Dan di atas segalanya, kini ada Kecerdasan Buatan (AI). Peran apa yang dimainkannya dalam agama baru ini? Anthony Levandowski, salah satu pendiri Waymo, memulai Gereja AI-nya yang (ter)kenal itu sepuluh tahun lalu—hal ini bukanlah hal yang benar-benar baru. AI, menurutnya, harus disembah sebagai semacam tuhan.
Jadi… haruskah?
Tidak. Tidak. Benar? Ya. Tergantung siapa yang kamu tanya, atau seberapa harfiah interpretasinya. Musk baru-baru ini “bercanda” bahwa ketika semua gugatan pelanggaran hak cipta OpenAI selesai, sistem hukum akan menjadi tidak relevan, karena “kita akan memiliki Tuhan Digital.
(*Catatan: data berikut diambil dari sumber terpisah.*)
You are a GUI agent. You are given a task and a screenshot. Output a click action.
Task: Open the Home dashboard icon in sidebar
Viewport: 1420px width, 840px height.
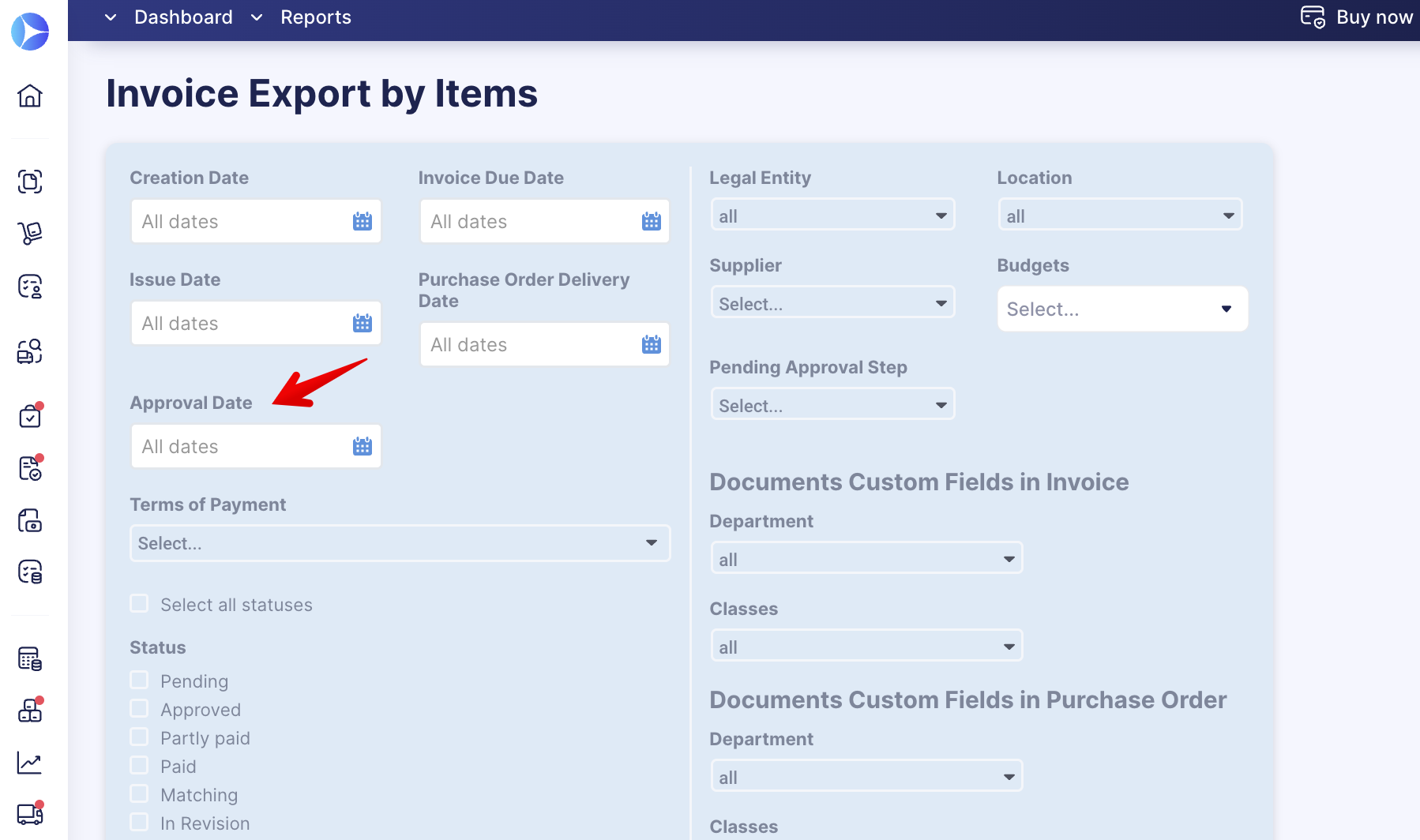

Jadi, kamu bisa tanya pada Tuhan Digital.” Di Twitch, ribuan orang menonton siaran langsung Yesus AI saat saya mengetik ini. Beberapa orang meminta rekomendasi pizza di Chicago; yang lain bertanya apakah mereka akan masuk neraka karena masturbasi. Yesus AI yang tampan dan surgawi berhenti sejenak sebelum mengatakan “Lou Malnati’s” atau “konsep mencintai diri sendiri itu penting” dan kemudian membungkusnya semua dengan ayat kitab suci. (Rekomendasi pizza-nya saja mungkin sudah cukup menjadi bukti bahwa AI tidak mahatahu.)